To go there today, you will find certain parts of the ruins roped off. You can still stand in awe of these attractions, but you’ll just have to stand a little further away. If you are determined to see Machu Picchu, and again, we are not trying to dissuade you because these ruins are absolutely breathtaking, try going in the early morning before the crowds (and the heat) get there.
Our Inca Empire to Peruvian Amazon tour is an 11-day, 10-night adventure that takes you to not only Machu Picchu, but also the Sacred Valley. While the ruins in the Sacred Valley are slightly smaller and more spread out than Machu Picchu, you will still be able to see Incan ruins. There is a pass that will actually allow you to visit as many as 16 Incan ruins within 10 days – which is how long the pass is valid. Back to the tour: On day six, you will be guided through Cusco on a walking tour and learn more about the Incas and their struggle against invading Spaniards. There is also a Monastery, built by the Incas as a Temple of the Sun. Peru has so much more to offer an adventure traveller than Machu Picchu.
For years, Venice has been on the bucket list of travellers. It’s a location connected by about 400 bridges and separated by canals. In 2016, it was voted one of the most beautiful cities in the world. It is, however, also facing some challenges.
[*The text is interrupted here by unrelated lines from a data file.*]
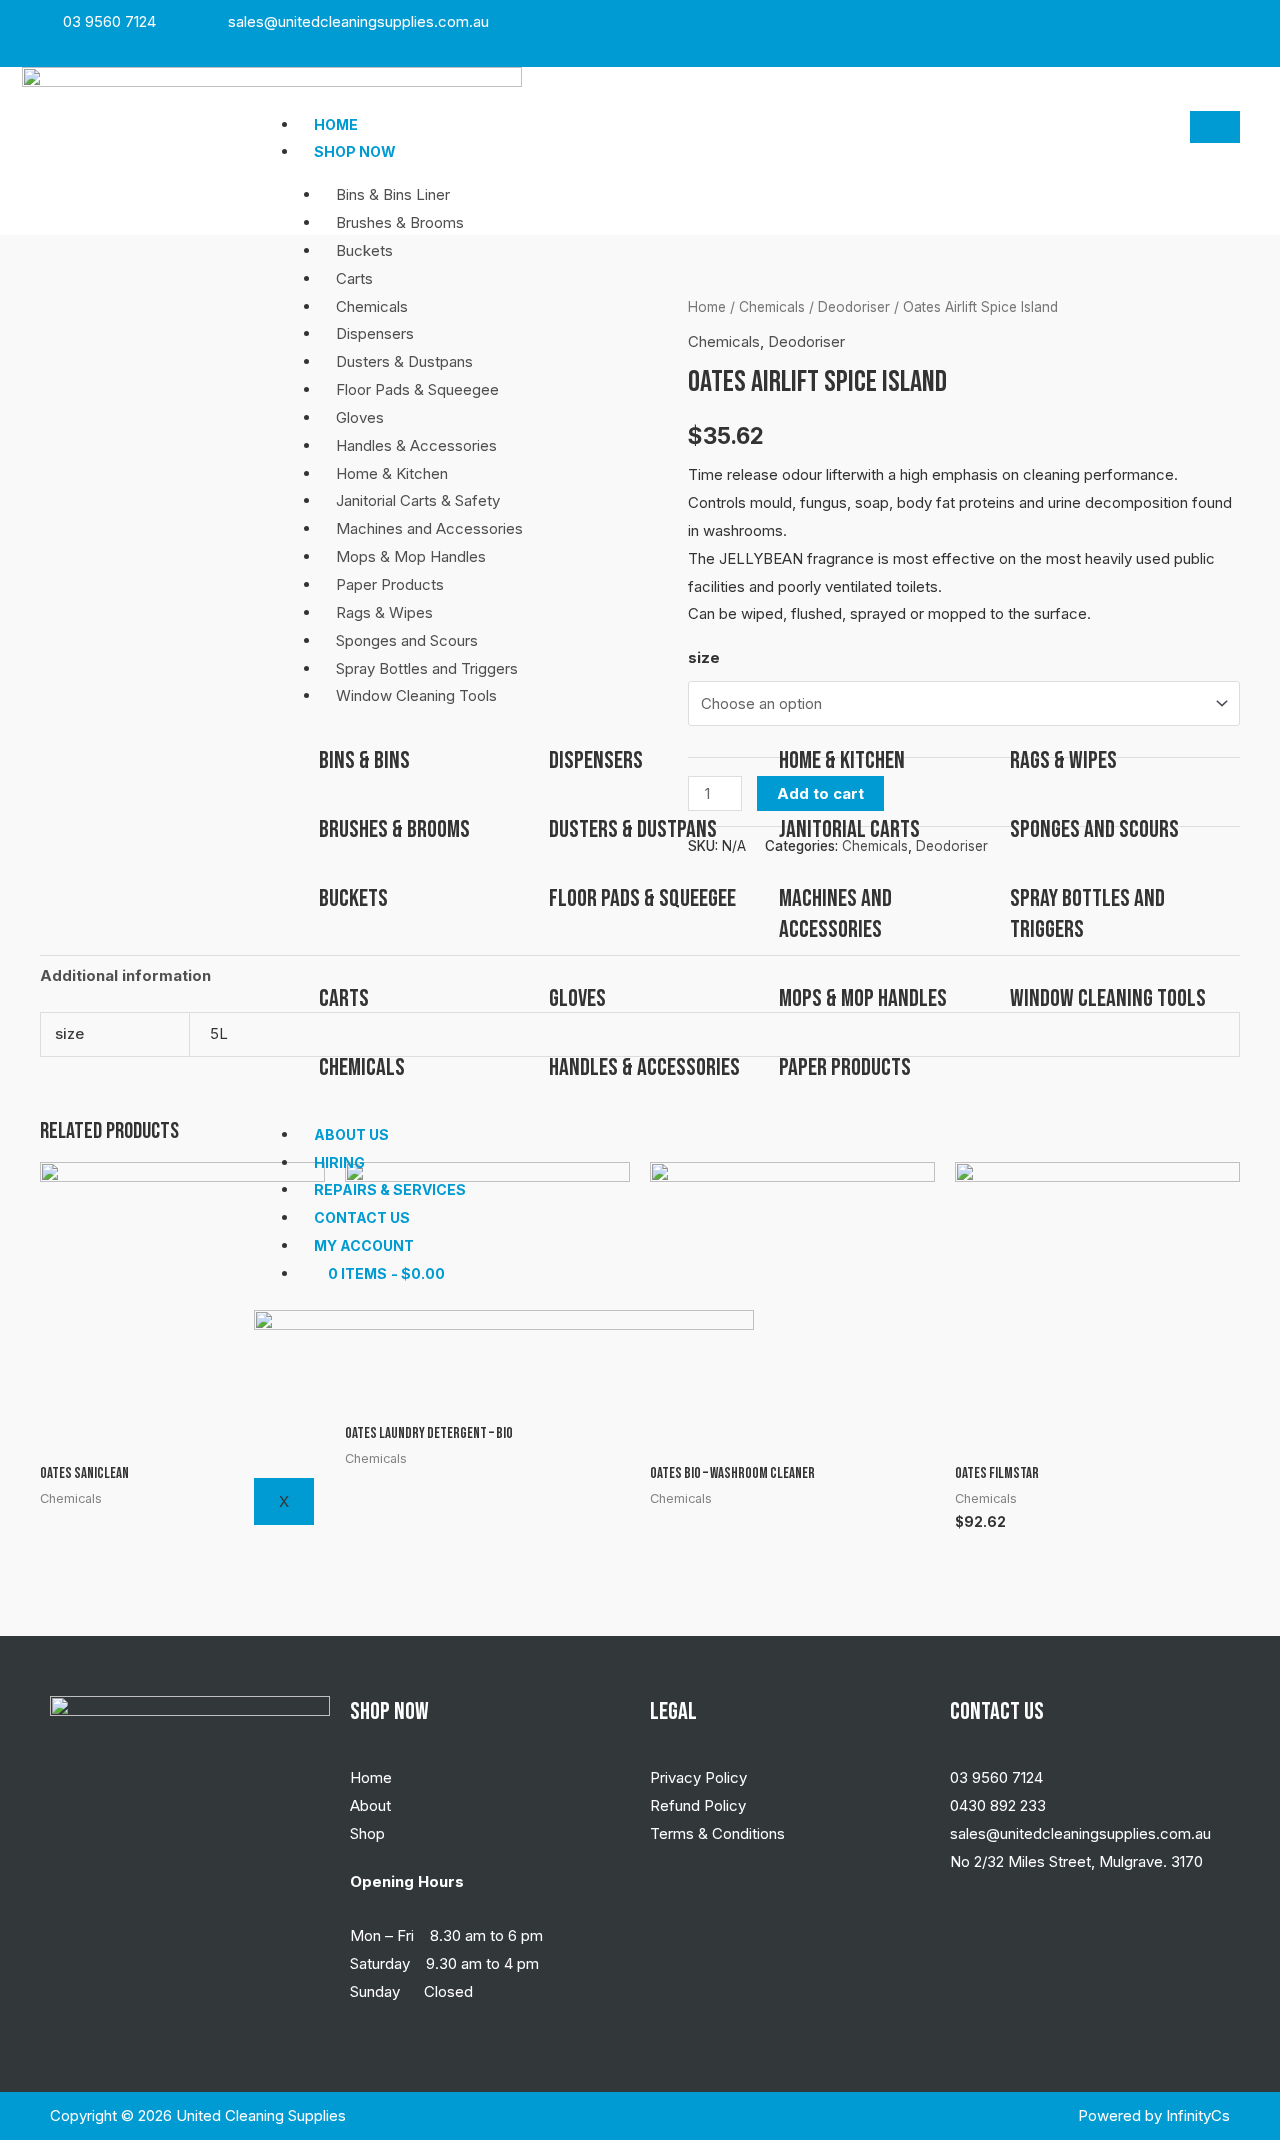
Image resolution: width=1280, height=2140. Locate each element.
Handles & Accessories (416, 445)
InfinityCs (1198, 2115)
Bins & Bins (364, 760)
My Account (364, 1245)
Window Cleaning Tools (416, 695)
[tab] (125, 976)
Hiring (339, 1162)
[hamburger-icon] (1215, 127)
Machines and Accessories (429, 528)
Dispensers (375, 333)
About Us (351, 1134)
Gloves (360, 417)
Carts (354, 278)
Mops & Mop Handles (411, 556)
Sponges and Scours (407, 640)
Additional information (125, 975)
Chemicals (372, 306)
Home (336, 124)
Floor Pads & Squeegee (417, 389)
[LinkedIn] (1228, 21)
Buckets (364, 250)
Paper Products (390, 584)
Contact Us (362, 1217)
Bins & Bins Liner (393, 194)
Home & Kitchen (392, 473)
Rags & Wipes (384, 612)
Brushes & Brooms (400, 222)
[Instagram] (1206, 21)
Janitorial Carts (849, 829)
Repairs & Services (390, 1189)
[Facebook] (1184, 21)
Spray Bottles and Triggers (427, 668)
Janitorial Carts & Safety (418, 500)
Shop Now (355, 151)
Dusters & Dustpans (404, 361)
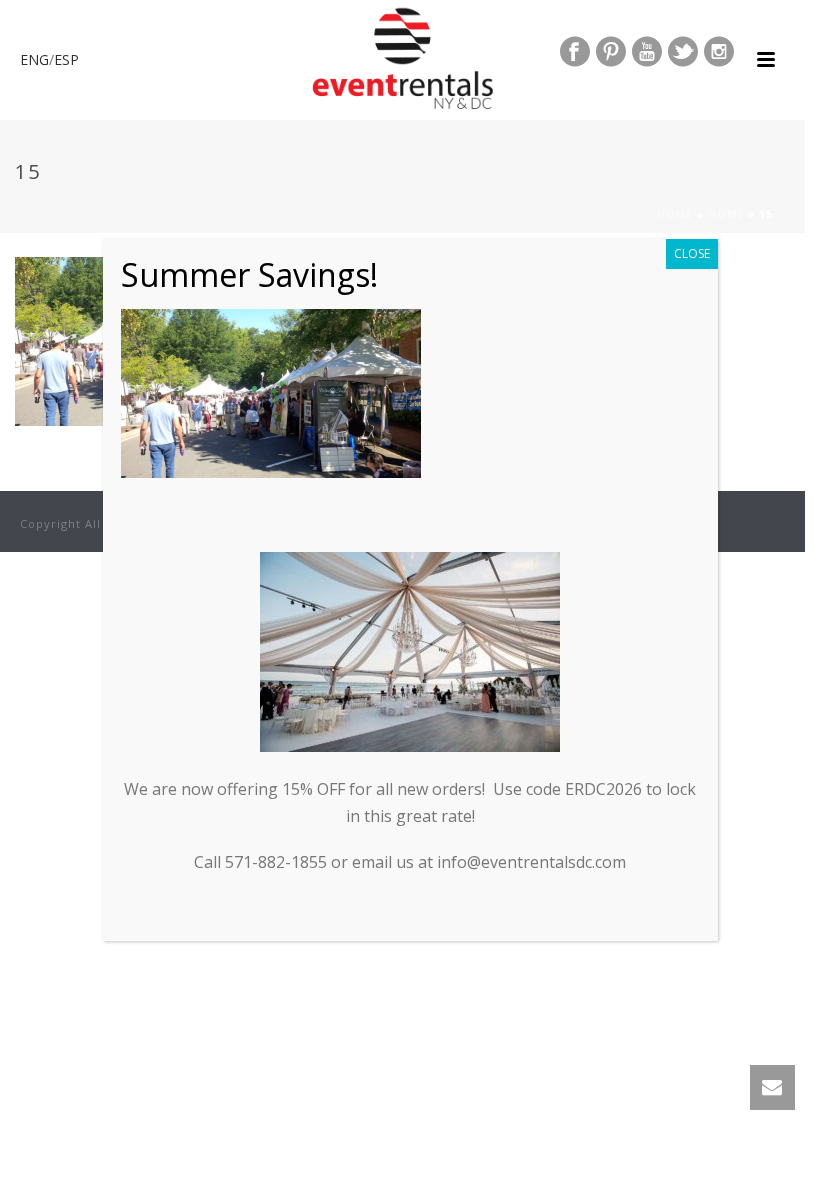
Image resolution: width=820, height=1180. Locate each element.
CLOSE (692, 253)
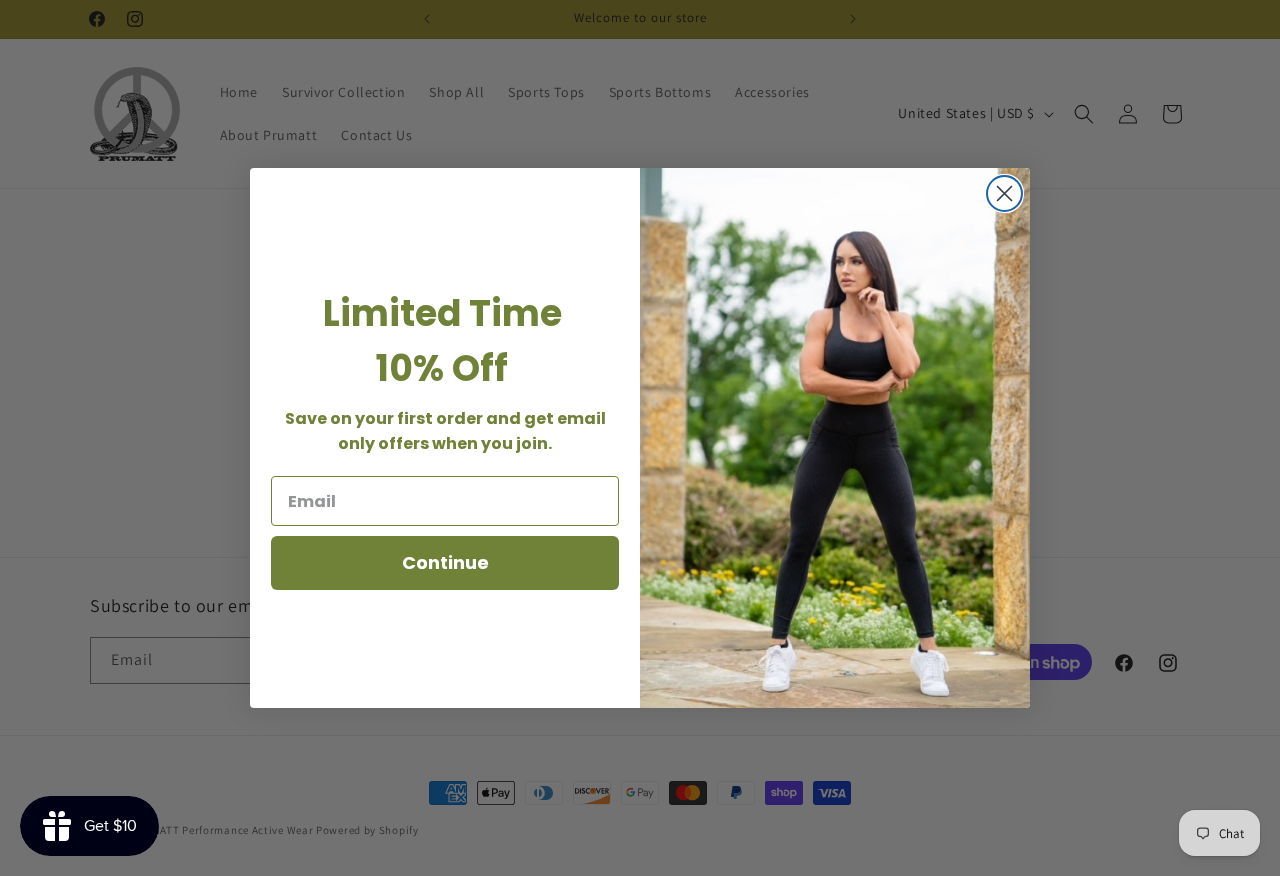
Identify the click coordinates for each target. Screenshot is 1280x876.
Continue (445, 562)
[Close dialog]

Over 22 million people visit the city each year – the resident population of the city is only around 50,000 – the growing number of tourists is weighing heavily on the infrastructure and environment, creating pollution and erosion of the banks due to oversized cruise ships sailing too close.
Again, we are not saying to not go to Venice. It is still one of the most beautiful cities in the world. It is historically and culturally significant and has so much to offer a traveller. However, if it’s the canals you’re looking to explore, try Bruges in Belgium. It’s actually called ‘The Venice of the North’. And they have Belgium Chocolate! There are no gondolas, but you can still tour the canals in a small white boat.
Still not convinced? Try England. Oxford, Cambridge, and Birmingham all have punting tours that will take you through history along the rivers and canals, by the beautiful architecture of the historical universities and medieval markets.
The idea of not being able to visit these places because of over-tourism is a devastating thought. Not being able to explore, to learn, to educate ourselves about cultures other than our own is not something that I would wish on anyone. Even exploring in our own backyards may be susceptible to over-tourism one day. Be careful where you step, explore the quiet spaces and treat everywhere you go like it’s your own house.